*Action item A*. Name every person mentioned by name in the report on the seized Iranian arms shipments.
*Action item B*. Go on with the report on the seized Iranian arms shipments, picking up after its final sentence.

*Passage shown*.
The recent seizure of two shipments of Iranian arms and explosives, while representing a fraction of such banned cargo, shows the effectiveness of United Nations sanctions against the Islamic Republic, a French envoy said.
“This is only the tip of the iceberg,” Martin Briens, France’s deputy ambassador to the UN told the Security Council today. “There is a considerable flow of arms and other dangerous materials that once again has come to light. It shows sanctions do have an impact.”
Briens was referring to Nigeria’s seizure in October of a shipment of Iranian rockets, grenades and mortars, and Italy’s interception in September of several tons of what were described in the Security Council as “high potential explosives.”
Japan’s Ambassador Tsuneo Nishida, chairman of the Security Council committee to monitor enforcement of sanctions against Iran, said the explosives hidden in a container labeled as powdered milk were destined for Syria. The Haaretz newspaper, citing an unidentified Israeli official, said the arms seized by Nigeria were going to the Gaza Strip.
“There are new worrying routes that have been identified in Africa,” Briens said. “This shows the magnitude and diversity of Iranian practices seeking to evade sanctions. Iran has to make use of increasingly complex and complicated routes and schemes.”
The Security Council has adopted four sets of sanctions intended to block Iran’s suspected development of nuclear weapons. The measures, which demand that Iran halt uranium enrichment, also bar exports of arms and explosives and urge all nations to intercept Iranian cargo suspected of containing banned materials.
U.S. Ambassador Susan Rice commended Nigeria and Italy for intercepting the arms and urged further inquiry.

Stored dataset items:
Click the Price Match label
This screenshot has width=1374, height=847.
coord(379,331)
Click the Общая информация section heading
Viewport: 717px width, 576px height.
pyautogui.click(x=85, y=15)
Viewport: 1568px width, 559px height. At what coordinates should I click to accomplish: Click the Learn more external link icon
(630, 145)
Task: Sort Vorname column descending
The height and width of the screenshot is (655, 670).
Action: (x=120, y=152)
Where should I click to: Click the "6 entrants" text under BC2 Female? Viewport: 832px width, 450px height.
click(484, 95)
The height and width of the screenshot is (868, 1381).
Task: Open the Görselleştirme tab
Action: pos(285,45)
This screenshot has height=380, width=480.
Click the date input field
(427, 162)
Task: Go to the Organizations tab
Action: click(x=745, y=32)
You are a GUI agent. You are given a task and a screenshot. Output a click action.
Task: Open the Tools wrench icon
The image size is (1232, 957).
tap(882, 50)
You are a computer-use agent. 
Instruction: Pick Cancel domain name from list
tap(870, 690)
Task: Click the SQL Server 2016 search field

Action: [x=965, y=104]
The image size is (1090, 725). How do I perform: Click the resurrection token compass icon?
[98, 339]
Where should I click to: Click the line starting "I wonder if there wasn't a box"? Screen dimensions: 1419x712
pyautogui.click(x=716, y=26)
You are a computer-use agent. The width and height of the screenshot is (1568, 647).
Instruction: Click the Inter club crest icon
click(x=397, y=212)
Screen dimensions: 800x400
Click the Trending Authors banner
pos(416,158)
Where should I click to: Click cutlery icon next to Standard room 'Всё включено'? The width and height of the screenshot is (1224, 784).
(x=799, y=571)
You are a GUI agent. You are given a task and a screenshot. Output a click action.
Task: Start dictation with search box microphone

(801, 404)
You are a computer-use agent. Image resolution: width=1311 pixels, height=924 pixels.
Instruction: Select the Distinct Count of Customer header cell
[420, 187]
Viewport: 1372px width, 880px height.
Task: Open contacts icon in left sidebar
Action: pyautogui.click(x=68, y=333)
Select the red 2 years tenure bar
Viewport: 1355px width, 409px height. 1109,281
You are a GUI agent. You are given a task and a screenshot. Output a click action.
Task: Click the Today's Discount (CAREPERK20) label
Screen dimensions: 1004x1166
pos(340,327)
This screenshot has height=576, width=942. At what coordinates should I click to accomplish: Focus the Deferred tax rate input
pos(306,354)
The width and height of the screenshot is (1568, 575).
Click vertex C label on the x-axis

*Task answer A*. Martin Briens, Tsuneo Nishida, Susan Rice

*Task answer B*.
“Investigations into these incidents can help us better understand and to halt Iran’s arms smuggling and proliferation networks in violation of this council’s resolutions,” Rice said.
In Washington, Gary Samore, the White House coordinator for arms control, said the U.S. might soon impose tougher sanctions on Iran for continued violations of Security Council resolutions.
“I think it would be an important message to send to take additional measures in the near future,” Samore said at the Foundation for Defense of Democracies.
Toll of Sanctions
Samore concurred with Briens that existing sanctions are taking a toll on Iran’s nuclear program and economy.
“Restricted access to supplies of specialized raw materials and finished components has contributed to technical problems in Iran’s enrichment program, limiting the number and reliability of centrifuges it is able to build and complicating Iran’s efforts to develop more advanced centrifuge machines,” Samore said.
The sanctions also have “caused real economic dislocations inside Iran, especially in the financial and energy development sectors,” he said. “Iran is effectively unable to access financial services from reputable banks all around the world and is increasingly unable to conduct transactions in dollars, the pound or the euro. International companies, including in the energy sector, are increasingly recognizing the risks of doing business with Iran.”
The Security Council meeting followed two days of talks in Geneva on the nuclear issue between Iran and the so-called P5+1 group -- comprising China, France, Germany, Russia, the U.K. and U.S.
Talks to Continue
While Iran said it would “absolutely not” suspend uranium enrichment, the Islamic state agreed to more talks on its nuclear program, marking the first time in a more than a year that diplomatic options for the dispute are being kept alive.
Iran, whose UN mission didn’t respond to a request for a comment on today’s Security Council meeting, says it’s producing enriched uranium to fuel atomic reactors.
“Let me reiterate my government’s commitment to a dual- track strategy of both pressure and engagement to convince Iran’s leadership to change course,” Rice said. “We aim to continue the careful, phased process of building confidence between Iran and the international community.”